By Kasia Motylewicz

Autism is a neurobehavioral spectrum disorder that can affect a typical development. The symptoms usually occur in the first three years of a child’s life and present mostly as:

  1. Social interactions impairments
  2. Communications impairments
  3. Repetitive and stereotypical behaviors

Children who have difficulties in these core areas tend to develop variety of unwanted behaviors. They don’t use gestures, facial expressions, motions, or spoken language as their typically developing peers. Inability to express wants and needs results in frustration and development of aggressive, disruptive, and self-injurious behaviors (SIBs). Impairments in social-communication area impacts social interactions and ability to learn. That in return prevents children from using appropriate communications skills and creates a vicious circle of:

  • impairments leading to communications deficits
  • communication deficits leading to frustration and maladaptive behaviors

The highest priority in each therapeutic approach should be to reduce unwanted behaviors. Functional Behavioral Assessment should be implemented in order to establish functions of these behaviors. In order to successfully implement behavioral intervention the function(s) of these behaviors have to be established. Simply, we have to know why the child is doing what he is doing. Humans learn in the same way regardless of their developmental level and the presence or absence of a disability.  We engage in specific behaviors in order to get something, escape from something, avoid something, or just to make ourselves feel better. Children with autism acquire these skills in the same way but with one difference.  Typically developing children do those in a socially acceptable way while children with autism most of the time don’t. If a head banging will always result in mommy bringing milk, the child will learn that head banging is a functional request and will engage in that behavior in the future.
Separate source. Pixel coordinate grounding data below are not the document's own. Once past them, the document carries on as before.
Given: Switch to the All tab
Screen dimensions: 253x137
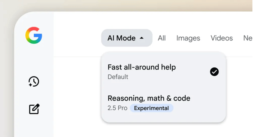Looking at the screenshot, I should pyautogui.click(x=162, y=38).

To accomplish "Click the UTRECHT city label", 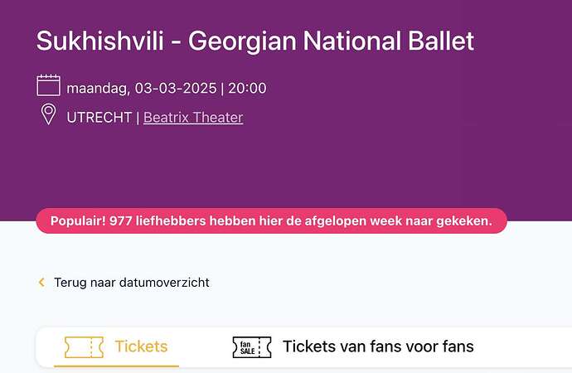I will pyautogui.click(x=99, y=118).
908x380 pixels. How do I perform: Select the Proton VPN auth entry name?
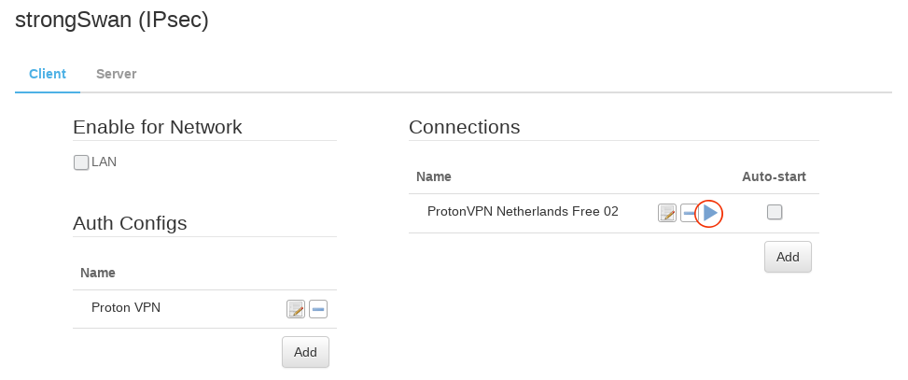pyautogui.click(x=126, y=307)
Parents can successfully implement behavioral interventions at home. In fact, all therapeutic approaches should focus on parent training as one of the most important aspects of the therapy.  Different behavioral strategies are usually recommended in order to reduce or eliminate problem behaviors based on the FBA. Extinguishing unwanted behaviors is closely related to teaching a behavior that serves as a functional alternative. Let’s take a look at our target behavior which is screaming. We want to eliminate screaming and increase the use of gestures and initiate verbal responses in the context of requesting.
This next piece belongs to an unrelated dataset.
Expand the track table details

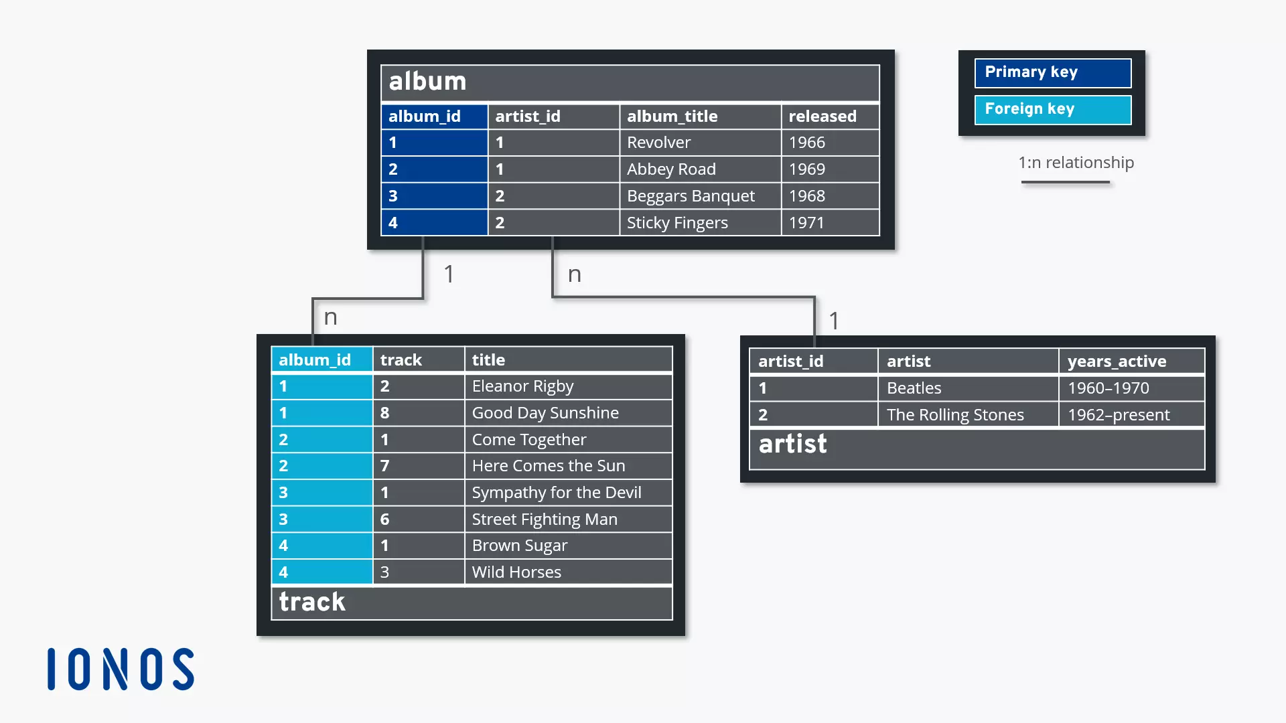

  1. Child engages in screaming because that is the only way he communicates his needs (i.e. he wants milk), wait for a brief pause and then give him milk. Do not give him anything while he is engaging in a behavior you want to decrease or eliminate.
  2. Once the child learned that screaming does not result in milk but “non- screaming” results is getting milk, you can teach him how to point to milk and make an eye contact (use of gestures).
  3. Present a bottle of milk and slowly move it out of reach so that child can reach for it.
  4. Immediately bring it to your eye level and once the child tracks it and makes an eye contact, give it to him.
  5. Once you taught your child how to reach/point and you are prompting him to look up, do not step back with accepting a request without eye contact.
  6. Next, you want your child to look up independently without prompts. Once the bottle of milk is out of reach, wait until the child looks up. Once the child learned how to initiate reaching and make an eye gaze shift to your eye level, it is time to pair it with a simple sound “mmm”(vocal request).
  7. Each time the child wants milk he needs to reach, look, and you will say “mmm.”
  8. After mastery of that step, the child initiates reaching, makes eye contact, and says “mmm.”

There are a few important aspects that have to be taken into consideration when addressing challenging behaviors.

  1. You can’t give in when the child screams. It may initially take a long time as it is a typical for a behavior to be at a high response rate when it is on extinction.
  2. Once you give in, the behavior will be only strengthened as it is reinforced on the intermittent schedule of reinforcement. Slot machines in casinos pay randomly and that makes gambling difficult to get rid of.
  3. When you teach that “non-screaming” can result in something good, be generous and give your child what he likes during these periods.

Don’t forget to provide your child with frequent rewards when he does not engage in maladaptive behaviors. There are numerous interventions that can be successfully implemented by the parents. These should always start as least intrusive intervention and should be based on reinforcement and motivation.